**ABOUT THIS EXERCISE:**
Please give the data below again in full, exactly as it stands.
- Opening Delimiter -
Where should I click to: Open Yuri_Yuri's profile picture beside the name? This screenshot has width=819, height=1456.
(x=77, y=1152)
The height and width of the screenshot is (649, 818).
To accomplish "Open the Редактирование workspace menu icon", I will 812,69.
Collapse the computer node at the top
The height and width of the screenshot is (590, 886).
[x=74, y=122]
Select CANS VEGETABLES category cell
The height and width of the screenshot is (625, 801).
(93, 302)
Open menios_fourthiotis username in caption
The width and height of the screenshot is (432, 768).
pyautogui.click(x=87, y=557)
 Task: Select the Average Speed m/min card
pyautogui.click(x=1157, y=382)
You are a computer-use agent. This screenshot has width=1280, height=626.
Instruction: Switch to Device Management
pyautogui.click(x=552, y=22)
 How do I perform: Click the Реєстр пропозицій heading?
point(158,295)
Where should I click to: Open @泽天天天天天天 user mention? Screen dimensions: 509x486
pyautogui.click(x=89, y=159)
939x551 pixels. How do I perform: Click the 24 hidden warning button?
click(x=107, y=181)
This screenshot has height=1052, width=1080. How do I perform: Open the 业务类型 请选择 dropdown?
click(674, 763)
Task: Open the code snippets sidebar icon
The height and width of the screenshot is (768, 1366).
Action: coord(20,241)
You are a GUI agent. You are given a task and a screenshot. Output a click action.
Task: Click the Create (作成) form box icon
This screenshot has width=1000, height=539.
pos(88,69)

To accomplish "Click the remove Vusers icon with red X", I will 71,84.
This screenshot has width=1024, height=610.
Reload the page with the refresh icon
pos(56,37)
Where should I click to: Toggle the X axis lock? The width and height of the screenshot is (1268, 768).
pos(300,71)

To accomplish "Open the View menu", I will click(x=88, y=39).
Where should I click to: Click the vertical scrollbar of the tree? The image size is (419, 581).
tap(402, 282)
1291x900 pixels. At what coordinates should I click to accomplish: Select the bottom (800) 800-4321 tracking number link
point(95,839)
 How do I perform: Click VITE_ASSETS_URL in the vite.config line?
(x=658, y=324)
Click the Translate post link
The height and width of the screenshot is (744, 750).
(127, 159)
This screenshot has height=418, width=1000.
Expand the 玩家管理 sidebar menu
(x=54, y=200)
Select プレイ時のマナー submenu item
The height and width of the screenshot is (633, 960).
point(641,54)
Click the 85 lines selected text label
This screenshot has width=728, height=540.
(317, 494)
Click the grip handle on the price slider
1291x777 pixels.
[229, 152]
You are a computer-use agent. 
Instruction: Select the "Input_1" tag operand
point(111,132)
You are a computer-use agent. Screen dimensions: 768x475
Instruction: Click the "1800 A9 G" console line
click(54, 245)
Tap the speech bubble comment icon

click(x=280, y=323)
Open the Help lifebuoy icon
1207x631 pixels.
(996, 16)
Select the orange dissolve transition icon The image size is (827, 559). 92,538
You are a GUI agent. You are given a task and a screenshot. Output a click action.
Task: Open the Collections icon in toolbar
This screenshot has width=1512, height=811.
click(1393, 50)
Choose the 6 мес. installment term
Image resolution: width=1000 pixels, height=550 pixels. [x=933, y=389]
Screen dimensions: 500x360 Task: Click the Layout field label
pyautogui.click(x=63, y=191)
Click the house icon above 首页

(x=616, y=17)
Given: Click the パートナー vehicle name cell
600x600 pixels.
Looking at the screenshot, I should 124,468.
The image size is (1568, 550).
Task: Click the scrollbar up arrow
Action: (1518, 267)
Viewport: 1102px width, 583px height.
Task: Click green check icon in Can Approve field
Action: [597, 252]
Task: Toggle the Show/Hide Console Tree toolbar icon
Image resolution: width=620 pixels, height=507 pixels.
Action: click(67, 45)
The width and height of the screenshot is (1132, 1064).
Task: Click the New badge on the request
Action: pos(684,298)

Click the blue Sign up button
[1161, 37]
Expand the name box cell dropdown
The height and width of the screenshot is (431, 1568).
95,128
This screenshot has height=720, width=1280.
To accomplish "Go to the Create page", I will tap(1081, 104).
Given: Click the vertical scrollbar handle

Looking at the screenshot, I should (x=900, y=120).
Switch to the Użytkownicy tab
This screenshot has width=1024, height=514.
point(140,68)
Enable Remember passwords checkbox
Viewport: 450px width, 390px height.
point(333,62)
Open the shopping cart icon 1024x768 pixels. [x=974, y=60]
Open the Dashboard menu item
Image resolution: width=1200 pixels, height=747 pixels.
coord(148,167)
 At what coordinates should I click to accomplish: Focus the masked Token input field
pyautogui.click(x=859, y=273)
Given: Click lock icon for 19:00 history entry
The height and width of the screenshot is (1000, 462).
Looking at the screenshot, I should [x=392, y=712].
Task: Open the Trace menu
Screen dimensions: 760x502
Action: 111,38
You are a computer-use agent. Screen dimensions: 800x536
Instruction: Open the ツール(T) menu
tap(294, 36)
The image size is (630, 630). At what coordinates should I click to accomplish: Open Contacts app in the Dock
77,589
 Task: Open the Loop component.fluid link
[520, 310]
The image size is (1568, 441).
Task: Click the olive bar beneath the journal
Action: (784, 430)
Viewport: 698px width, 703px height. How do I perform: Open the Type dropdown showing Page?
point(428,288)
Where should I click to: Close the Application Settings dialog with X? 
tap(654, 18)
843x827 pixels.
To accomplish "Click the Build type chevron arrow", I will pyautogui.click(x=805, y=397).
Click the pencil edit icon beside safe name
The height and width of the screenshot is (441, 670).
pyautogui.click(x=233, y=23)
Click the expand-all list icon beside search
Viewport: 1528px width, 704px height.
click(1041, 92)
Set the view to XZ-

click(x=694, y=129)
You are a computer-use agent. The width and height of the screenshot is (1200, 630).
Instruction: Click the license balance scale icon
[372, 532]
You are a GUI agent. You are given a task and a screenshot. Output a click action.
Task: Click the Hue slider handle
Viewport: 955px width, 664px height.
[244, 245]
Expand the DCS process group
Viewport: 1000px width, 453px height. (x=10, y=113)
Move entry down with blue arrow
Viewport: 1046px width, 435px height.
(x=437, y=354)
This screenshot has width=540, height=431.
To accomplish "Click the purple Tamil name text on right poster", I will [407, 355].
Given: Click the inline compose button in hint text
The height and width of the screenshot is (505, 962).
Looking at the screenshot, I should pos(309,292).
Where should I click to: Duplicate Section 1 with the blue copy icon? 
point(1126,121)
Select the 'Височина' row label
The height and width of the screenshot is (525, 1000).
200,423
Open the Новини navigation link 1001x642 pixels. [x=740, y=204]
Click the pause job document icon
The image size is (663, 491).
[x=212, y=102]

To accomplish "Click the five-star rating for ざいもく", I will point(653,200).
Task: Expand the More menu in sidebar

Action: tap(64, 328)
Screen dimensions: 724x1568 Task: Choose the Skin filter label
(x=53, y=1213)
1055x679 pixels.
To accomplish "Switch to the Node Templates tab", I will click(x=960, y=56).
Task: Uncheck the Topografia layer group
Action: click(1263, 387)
- Closing Delimiter -
**YOUR SOLUTION:**
Where should I click to: Open Yuri_Yuri's profile picture beside the name? This screenshot has width=819, height=1456.
(x=77, y=1152)
The height and width of the screenshot is (649, 818).
To accomplish "Open the Редактирование workspace menu icon", I will 812,69.
Collapse the computer node at the top
The height and width of the screenshot is (590, 886).
[x=74, y=122]
Select CANS VEGETABLES category cell
The height and width of the screenshot is (625, 801).
(93, 302)
Open menios_fourthiotis username in caption
The width and height of the screenshot is (432, 768).
pyautogui.click(x=87, y=557)
 Task: Select the Average Speed m/min card
pyautogui.click(x=1157, y=382)
You are a computer-use agent. This screenshot has width=1280, height=626.
Instruction: Switch to Device Management
pyautogui.click(x=552, y=22)
 How do I perform: Click the Реєстр пропозицій heading?
point(158,295)
Where should I click to: Open @泽天天天天天天 user mention? Screen dimensions: 509x486
pyautogui.click(x=89, y=159)
939x551 pixels. How do I perform: Click the 24 hidden warning button?
click(x=107, y=181)
This screenshot has height=1052, width=1080. How do I perform: Open the 业务类型 请选择 dropdown?
click(674, 763)
Task: Open the code snippets sidebar icon
The height and width of the screenshot is (768, 1366).
Action: coord(20,241)
You are a GUI agent. You are given a task and a screenshot. Output a click action.
Task: Click the Create (作成) form box icon
This screenshot has width=1000, height=539.
pos(88,69)

To accomplish "Click the remove Vusers icon with red X", I will 71,84.
This screenshot has width=1024, height=610.
Reload the page with the refresh icon
pos(56,37)
Where should I click to: Toggle the X axis lock? The width and height of the screenshot is (1268, 768).
pos(300,71)

To accomplish "Open the View menu", I will click(x=88, y=39).
Where should I click to: Click the vertical scrollbar of the tree? The image size is (419, 581).
tap(402, 282)
1291x900 pixels. At what coordinates should I click to accomplish: Select the bottom (800) 800-4321 tracking number link
point(95,839)
 How do I perform: Click VITE_ASSETS_URL in the vite.config line?
(x=658, y=324)
Click the Translate post link
The height and width of the screenshot is (744, 750).
(127, 159)
This screenshot has height=418, width=1000.
Expand the 玩家管理 sidebar menu
(x=54, y=200)
Select プレイ時のマナー submenu item
The height and width of the screenshot is (633, 960).
point(641,54)
Click the 85 lines selected text label
This screenshot has width=728, height=540.
(317, 494)
Click the grip handle on the price slider
1291x777 pixels.
[229, 152]
You are a computer-use agent. 
Instruction: Select the "Input_1" tag operand
point(111,132)
You are a computer-use agent. Screen dimensions: 768x475
Instruction: Click the "1800 A9 G" console line
click(54, 245)
Tap the speech bubble comment icon

click(x=280, y=323)
Open the Help lifebuoy icon
1207x631 pixels.
(996, 16)
Select the orange dissolve transition icon The image size is (827, 559). 92,538
You are a GUI agent. You are given a task and a screenshot. Output a click action.
Task: Open the Collections icon in toolbar
This screenshot has width=1512, height=811.
click(1393, 50)
Choose the 6 мес. installment term
Image resolution: width=1000 pixels, height=550 pixels. [x=933, y=389]
Screen dimensions: 500x360 Task: Click the Layout field label
pyautogui.click(x=63, y=191)
Click the house icon above 首页

(x=616, y=17)
Given: Click the パートナー vehicle name cell
600x600 pixels.
Looking at the screenshot, I should 124,468.
The image size is (1568, 550).
Task: Click the scrollbar up arrow
Action: (1518, 267)
Viewport: 1102px width, 583px height.
Task: Click green check icon in Can Approve field
Action: [597, 252]
Task: Toggle the Show/Hide Console Tree toolbar icon
Image resolution: width=620 pixels, height=507 pixels.
Action: click(67, 45)
The width and height of the screenshot is (1132, 1064).
Task: Click the New badge on the request
Action: pos(684,298)

Click the blue Sign up button
[1161, 37]
Expand the name box cell dropdown
The height and width of the screenshot is (431, 1568).
95,128
This screenshot has height=720, width=1280.
To accomplish "Go to the Create page", I will tap(1081, 104).
Given: Click the vertical scrollbar handle

Looking at the screenshot, I should (x=900, y=120).
Switch to the Użytkownicy tab
This screenshot has width=1024, height=514.
point(140,68)
Enable Remember passwords checkbox
Viewport: 450px width, 390px height.
point(333,62)
Open the shopping cart icon 1024x768 pixels. [x=974, y=60]
Open the Dashboard menu item
Image resolution: width=1200 pixels, height=747 pixels.
coord(148,167)
 At what coordinates should I click to accomplish: Focus the masked Token input field
pyautogui.click(x=859, y=273)
Given: Click lock icon for 19:00 history entry
The height and width of the screenshot is (1000, 462).
Looking at the screenshot, I should [x=392, y=712].
Task: Open the Trace menu
Screen dimensions: 760x502
Action: 111,38
You are a computer-use agent. Screen dimensions: 800x536
Instruction: Open the ツール(T) menu
tap(294, 36)
The image size is (630, 630). At what coordinates should I click to accomplish: Open Contacts app in the Dock
77,589
 Task: Open the Loop component.fluid link
[520, 310]
The image size is (1568, 441).
Task: Click the olive bar beneath the journal
Action: (784, 430)
Viewport: 698px width, 703px height. How do I perform: Open the Type dropdown showing Page?
point(428,288)
Where should I click to: Close the Application Settings dialog with X? 
tap(654, 18)
843x827 pixels.
To accomplish "Click the Build type chevron arrow", I will pyautogui.click(x=805, y=397).
Click the pencil edit icon beside safe name
The height and width of the screenshot is (441, 670).
pyautogui.click(x=233, y=23)
Click the expand-all list icon beside search
Viewport: 1528px width, 704px height.
click(1041, 92)
Set the view to XZ-

click(x=694, y=129)
You are a computer-use agent. The width and height of the screenshot is (1200, 630).
Instruction: Click the license balance scale icon
[372, 532]
You are a GUI agent. You are given a task and a screenshot. Output a click action.
Task: Click the Hue slider handle
Viewport: 955px width, 664px height.
[244, 245]
Expand the DCS process group
Viewport: 1000px width, 453px height. (x=10, y=113)
Move entry down with blue arrow
Viewport: 1046px width, 435px height.
(x=437, y=354)
This screenshot has width=540, height=431.
To accomplish "Click the purple Tamil name text on right poster", I will [407, 355].
Given: Click the inline compose button in hint text
The height and width of the screenshot is (505, 962).
Looking at the screenshot, I should pos(309,292).
Where should I click to: Duplicate Section 1 with the blue copy icon? 
point(1126,121)
Select the 'Височина' row label
The height and width of the screenshot is (525, 1000).
200,423
Open the Новини navigation link 1001x642 pixels. [x=740, y=204]
Click the pause job document icon
The image size is (663, 491).
[x=212, y=102]

To accomplish "Click the five-star rating for ざいもく", I will point(653,200).
Task: Expand the More menu in sidebar

Action: tap(64, 328)
Screen dimensions: 724x1568 Task: Choose the Skin filter label
(x=53, y=1213)
1055x679 pixels.
To accomplish "Switch to the Node Templates tab", I will click(x=960, y=56).
Task: Uncheck the Topografia layer group
Action: click(1263, 387)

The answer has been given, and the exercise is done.